Attention weights perform well on AR (simple memory) but poorly on reasoning tasks—attention weights capture "what to attend to" rather than "how to reason."

Highlights & Insights¶

The counterintuitive conclusion of "simple is best": In the field of interpretability, more complex and sophisticated methods are not necessarily superior. While Gradient Norm is the simplest to compute, it performs more robustly, likely because it avoids the extra noise introduced by complex methods.
The contradiction between scale and interpretability: Larger models are more powerful but harder to explain—this poses a challenge to the paradigm of "improving models first, and explaining them later."
Highly innovative "aha example" experimental design: Drawing inspiration from the psycholinguistic disambiguation paradigm, it constructs an interpretability benchmark with clear ground truth.

Limitations & Future Work¶

Limited to synthetic tasks: In real-world ICL scenarios, the information distribution of examples is more complex, and there may not be a single key example.
Only token-level attributions are aggregated to the instance level: Direct instance-level attribution methods (such as influence functions) are not explored.
Mainly evaluative without proposing new methods: The work reveals existing limitations but does not offer a novel solution.
Models require fine-tuning to perform the tasks: Experiments are conducted using fine-tuned models, though the findings remain largely consistent with pre-tuned versions.

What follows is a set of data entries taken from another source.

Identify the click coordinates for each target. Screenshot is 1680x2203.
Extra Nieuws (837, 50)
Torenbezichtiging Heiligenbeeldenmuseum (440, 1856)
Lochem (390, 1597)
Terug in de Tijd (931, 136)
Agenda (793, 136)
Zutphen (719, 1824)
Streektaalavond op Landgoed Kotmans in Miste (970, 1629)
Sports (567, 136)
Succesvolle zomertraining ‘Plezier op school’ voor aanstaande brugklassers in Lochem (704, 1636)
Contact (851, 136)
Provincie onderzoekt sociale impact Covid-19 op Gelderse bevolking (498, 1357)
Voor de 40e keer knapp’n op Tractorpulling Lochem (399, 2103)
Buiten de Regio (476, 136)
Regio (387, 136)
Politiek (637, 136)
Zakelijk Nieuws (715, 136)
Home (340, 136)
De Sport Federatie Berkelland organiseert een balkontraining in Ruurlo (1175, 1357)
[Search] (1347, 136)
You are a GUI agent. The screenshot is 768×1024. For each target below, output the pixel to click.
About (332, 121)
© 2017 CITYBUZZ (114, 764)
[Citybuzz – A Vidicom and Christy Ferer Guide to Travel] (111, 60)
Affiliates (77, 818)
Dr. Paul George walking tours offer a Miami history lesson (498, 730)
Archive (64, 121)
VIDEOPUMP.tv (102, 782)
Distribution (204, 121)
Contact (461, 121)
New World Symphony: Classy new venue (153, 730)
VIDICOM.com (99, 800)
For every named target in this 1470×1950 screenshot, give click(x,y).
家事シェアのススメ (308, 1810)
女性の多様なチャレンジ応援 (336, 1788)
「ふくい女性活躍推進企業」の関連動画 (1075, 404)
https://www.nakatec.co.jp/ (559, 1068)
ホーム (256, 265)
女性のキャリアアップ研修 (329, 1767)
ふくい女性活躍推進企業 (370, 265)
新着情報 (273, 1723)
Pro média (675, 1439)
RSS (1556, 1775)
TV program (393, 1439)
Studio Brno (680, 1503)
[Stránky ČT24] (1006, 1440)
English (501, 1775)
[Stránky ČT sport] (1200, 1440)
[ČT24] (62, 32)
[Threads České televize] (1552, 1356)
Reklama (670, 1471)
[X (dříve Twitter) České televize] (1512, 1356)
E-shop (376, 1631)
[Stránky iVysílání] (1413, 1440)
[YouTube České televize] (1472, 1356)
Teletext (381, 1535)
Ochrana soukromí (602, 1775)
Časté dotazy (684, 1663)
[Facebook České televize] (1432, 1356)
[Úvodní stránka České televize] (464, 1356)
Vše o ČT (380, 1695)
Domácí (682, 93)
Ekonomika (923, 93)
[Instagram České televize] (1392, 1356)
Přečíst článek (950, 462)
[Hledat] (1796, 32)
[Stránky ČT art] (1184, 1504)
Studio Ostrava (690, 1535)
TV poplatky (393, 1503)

vs. Attention Analysis: Attention weights \(\neq\) attribution—this work confirms the unreliability of using attention weights as explanations in reasoning tasks.
vs. Probing: Probing analyzes internal representations, whereas IA analyzes input contributions—they are complementary but each has its own limitations.
vs. Mechanistic Interpretability (MI): MI uncovers internal circuits, while IA remains at the input level—this work demonstrates that IA is insufficient under the ICL setting.
Insight: ICL interpretability requires a new paradigm—existing IA methods, though somewhat useful, are far from robust.

Rating¶

Novelty: ⭐⭐⭐ Mainly a systematic evaluation rather than a new method, but the "aha example" experimental design is innovative.
Experimental Thoroughness: ⭐⭐⭐⭐⭐ 4 methods \(\times\) 6 tasks \(\times\) 6 models \(\times\) 3 shot settings, providing comprehensive coverage.
Writing Quality: ⭐⭐⭐⭐ Deep and honest analysis without avoiding negative results.
Value: ⭐⭐⭐⭐ Offers important references for ICL interpretability research by revealing the fundamental limitations of existing methods.